Information given
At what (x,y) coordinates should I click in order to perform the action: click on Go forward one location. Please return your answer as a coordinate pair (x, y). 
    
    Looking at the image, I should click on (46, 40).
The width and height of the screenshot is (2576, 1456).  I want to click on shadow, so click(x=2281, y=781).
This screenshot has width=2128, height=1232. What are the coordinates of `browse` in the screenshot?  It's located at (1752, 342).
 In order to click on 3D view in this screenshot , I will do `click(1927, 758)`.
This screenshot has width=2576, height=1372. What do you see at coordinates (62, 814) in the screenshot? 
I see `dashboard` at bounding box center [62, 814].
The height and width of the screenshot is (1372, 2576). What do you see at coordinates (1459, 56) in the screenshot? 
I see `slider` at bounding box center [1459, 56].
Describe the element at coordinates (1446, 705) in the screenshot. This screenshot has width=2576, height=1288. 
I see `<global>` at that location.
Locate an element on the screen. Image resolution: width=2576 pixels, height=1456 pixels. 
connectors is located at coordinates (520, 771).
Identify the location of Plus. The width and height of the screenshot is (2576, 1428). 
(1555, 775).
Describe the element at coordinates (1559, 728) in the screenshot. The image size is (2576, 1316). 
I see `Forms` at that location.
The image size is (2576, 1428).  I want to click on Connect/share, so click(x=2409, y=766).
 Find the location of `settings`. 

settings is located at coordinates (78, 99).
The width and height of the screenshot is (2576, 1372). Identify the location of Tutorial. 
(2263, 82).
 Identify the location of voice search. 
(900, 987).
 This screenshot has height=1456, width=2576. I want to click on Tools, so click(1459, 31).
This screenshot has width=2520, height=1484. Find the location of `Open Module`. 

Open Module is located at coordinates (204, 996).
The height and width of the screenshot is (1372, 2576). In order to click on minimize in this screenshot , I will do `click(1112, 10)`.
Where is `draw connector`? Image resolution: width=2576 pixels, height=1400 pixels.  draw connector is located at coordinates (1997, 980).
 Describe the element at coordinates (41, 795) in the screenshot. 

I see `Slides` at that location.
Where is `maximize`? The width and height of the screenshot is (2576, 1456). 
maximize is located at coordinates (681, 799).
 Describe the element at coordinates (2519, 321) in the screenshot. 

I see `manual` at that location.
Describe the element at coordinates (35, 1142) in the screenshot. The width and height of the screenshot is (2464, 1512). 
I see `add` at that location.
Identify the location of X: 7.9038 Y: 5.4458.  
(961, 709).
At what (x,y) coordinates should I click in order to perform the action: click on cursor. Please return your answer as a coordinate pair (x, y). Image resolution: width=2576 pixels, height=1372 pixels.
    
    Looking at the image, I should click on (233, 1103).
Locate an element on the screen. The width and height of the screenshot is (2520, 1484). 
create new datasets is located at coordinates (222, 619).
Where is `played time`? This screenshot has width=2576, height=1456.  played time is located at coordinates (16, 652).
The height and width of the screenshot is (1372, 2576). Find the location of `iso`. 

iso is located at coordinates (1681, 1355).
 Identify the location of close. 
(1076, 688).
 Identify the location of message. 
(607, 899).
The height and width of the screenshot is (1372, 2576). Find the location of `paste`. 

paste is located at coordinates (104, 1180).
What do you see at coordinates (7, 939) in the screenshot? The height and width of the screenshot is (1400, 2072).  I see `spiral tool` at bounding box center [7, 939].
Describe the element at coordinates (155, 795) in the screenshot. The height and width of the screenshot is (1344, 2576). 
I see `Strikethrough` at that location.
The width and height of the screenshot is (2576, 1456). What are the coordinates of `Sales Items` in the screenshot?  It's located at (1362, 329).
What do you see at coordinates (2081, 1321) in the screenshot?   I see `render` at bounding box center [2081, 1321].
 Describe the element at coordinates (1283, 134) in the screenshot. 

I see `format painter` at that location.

Direction
Extract each line of the records that contains the string "order".

Result
At what (x,y) coordinates should I click in order to perform the action: click on Go forward one location. Please return your answer as a coordinate pair (x, y). 
 In order to click on 3D view in this screenshot , I will do `click(1927, 758)`.
The height and width of the screenshot is (1372, 2576). In order to click on minimize in this screenshot , I will do `click(1112, 10)`.
At what (x,y) coordinates should I click in order to perform the action: click on cursor. Please return your answer as a coordinate pair (x, y). Image resolution: width=2576 pixels, height=1372 pixels.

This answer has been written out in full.